CiSRA Puzzle Competition 2013 - Solutions
2D. Look, Ma!
Many aspects of the puzzle - the twelve dots, the Roman numeral XI, the circles with 0°, 30°, 60°, and 90° angle lines - hint at the puzzle involving clocks somehow. The puzzle title evokes the famous phrase "Look, Ma! No hands!". So treating the puzzle as a clock missing its hands is a good assumption.
But what do the sun and moon dots mean? The moon dot marked XI is interesting. If you mark clock times around the two circles, the XI dot is directly above 11 on the smaller circle, and the distance above that point is exactly the distance of one radius of the larger circle. Equivalently, you can picture it as the missing hour hand going from the centre dot to the 11 o'clock position on the small circle, and the minute hand going from the 11 to the XI (instead of its usual position from the centre of the circle to the 12 o'clock position on the outer circle).

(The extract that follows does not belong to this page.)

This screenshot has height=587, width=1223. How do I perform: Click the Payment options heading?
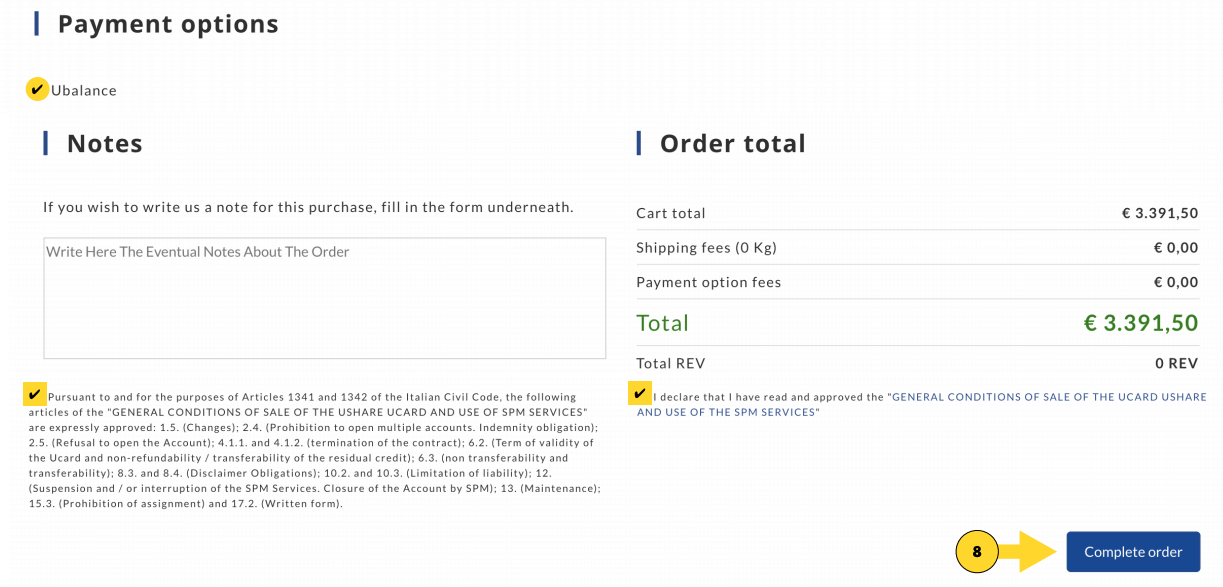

The dots, in other words, represent clock times by the position of the end of the minute hand as if the minute hand were attached to the end of the hour hand, rather than to the centre of the clock.
But wait! Imagine a parallelogram using two different pairs of hour and minute hands, joining the centre dot and a sun or moon dot. There are two possible clock hand positions for each dot! However, both of these positions do not necessarily represent valid times. For example, if the minute hand is pointing due north, the hour hand must be pointing in the direction of one of the twelve hour markings.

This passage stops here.